The tasks ->
(1) Say whether each statement agrees with the passage on alienage evidence, answering yes or no and quoting the deciding words: (a) Hernandez was decided by the Ninth Circuit in 1997. (b) The Court holds that the government's proof of alienage was insufficient. (c) Escarcega-Medina is identified as a published opinion.
(2) Rewrite the part of the passage on alienage evidence that opens with the words "The Court finds" and closes with "permission to re-enter.", substituting "factfinder" for "jury" throughout.

The government's proof of alienage, as De Miranda argues, presents a close issue. However, those two pieces of evidence, taken together, provided sufficient proof of De Miranda's alienage. See United States v. Escarcega-Medina, 178 Fed. Appx. 442, 443 (5th Cir. 2006) (unpublished opinion) (finding sufficient evidence of alienage where government had presented evidence of birth in Mexico, previous issuance of an immigrant visa, and prior deportations); See also United States v. Hernandez, 105 F.3d 1330, 1332 (9th Cir. 1997) (upholding 8 U.S.C. § 1326 conviction where alienage evidence consisted of defendant's two separate statements that he was born in Mexico, evidence of defendant having entered the United States by scaling a fence, and a record of prior deportation); United States v. Hodulik, 44 Fed. Appx. 656, 661 (6th Cir. 2002) (unpublished decision) (finding that "while neither the [summary order of deportation] nor an order of deportation, standing alone, would constitute sufficient evidence of alienage, such evidence could be used along with other corroborating evidence, to constitute sufficient independent evidence of alienage.").

The Court finds that based on the two pieces of evidence the government presented, a rational jury could have found De Miranda was an alien. As such, the government's proof was sufficient for the jury to find De Miranda was an alien attempting to re-enter the United States after having been removed, who did not have permission to re-enter.

Data excerpts ->
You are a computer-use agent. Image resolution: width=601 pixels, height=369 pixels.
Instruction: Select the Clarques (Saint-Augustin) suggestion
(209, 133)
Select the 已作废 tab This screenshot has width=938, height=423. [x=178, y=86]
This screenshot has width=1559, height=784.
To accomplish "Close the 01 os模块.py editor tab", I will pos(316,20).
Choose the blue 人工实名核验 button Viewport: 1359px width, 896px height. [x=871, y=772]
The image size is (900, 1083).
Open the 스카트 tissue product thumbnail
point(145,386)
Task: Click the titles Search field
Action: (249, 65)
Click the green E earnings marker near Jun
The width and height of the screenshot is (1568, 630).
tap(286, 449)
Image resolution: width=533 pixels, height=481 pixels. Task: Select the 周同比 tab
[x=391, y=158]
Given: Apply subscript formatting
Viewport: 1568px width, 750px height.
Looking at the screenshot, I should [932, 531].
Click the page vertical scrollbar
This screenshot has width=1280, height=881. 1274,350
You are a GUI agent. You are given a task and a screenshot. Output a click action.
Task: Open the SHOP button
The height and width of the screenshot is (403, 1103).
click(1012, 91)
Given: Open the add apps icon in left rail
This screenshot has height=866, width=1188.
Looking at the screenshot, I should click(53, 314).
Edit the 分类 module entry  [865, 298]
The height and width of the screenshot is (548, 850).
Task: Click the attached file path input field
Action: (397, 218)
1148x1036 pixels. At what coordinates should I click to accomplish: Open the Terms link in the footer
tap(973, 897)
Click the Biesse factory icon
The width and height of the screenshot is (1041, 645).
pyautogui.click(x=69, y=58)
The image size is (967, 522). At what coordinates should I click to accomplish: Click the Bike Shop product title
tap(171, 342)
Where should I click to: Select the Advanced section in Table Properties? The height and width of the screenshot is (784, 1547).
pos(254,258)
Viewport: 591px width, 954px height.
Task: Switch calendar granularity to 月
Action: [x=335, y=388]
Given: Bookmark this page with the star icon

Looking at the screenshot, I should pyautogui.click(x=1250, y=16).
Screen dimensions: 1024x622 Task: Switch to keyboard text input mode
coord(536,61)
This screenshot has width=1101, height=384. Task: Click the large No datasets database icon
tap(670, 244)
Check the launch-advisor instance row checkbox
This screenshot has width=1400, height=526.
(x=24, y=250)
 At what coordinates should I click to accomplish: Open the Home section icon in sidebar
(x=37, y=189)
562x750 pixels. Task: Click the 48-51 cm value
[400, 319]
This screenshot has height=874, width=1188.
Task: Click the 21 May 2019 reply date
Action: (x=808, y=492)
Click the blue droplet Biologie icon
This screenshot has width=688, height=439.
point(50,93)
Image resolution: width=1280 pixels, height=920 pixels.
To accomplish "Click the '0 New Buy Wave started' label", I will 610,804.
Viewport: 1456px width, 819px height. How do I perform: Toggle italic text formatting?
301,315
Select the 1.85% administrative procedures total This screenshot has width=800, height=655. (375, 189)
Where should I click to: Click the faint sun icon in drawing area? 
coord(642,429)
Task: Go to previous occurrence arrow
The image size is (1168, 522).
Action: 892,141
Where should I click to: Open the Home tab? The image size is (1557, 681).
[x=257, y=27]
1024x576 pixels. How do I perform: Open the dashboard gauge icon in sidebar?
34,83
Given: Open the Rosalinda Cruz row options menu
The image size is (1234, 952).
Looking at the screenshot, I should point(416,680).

Results by task ->
(1)
(a) Yes: "United States v. Hernandez, 105 F.3d 1330, 1332 (9th Cir. 1997)"
(b) No: "the government's proof was sufficient for the jury to find De Miranda was an alien"
(c) No: "(unpublished opinion)"

(2)
The Court finds that based on the two pieces of evidence the government presented, a rational factfinder could have found De Miranda was an alien. As such, the government's proof was sufficient for the factfinder to find De Miranda was an alien attempting to re-enter the United States after having been removed, who did not have permission to re-enter.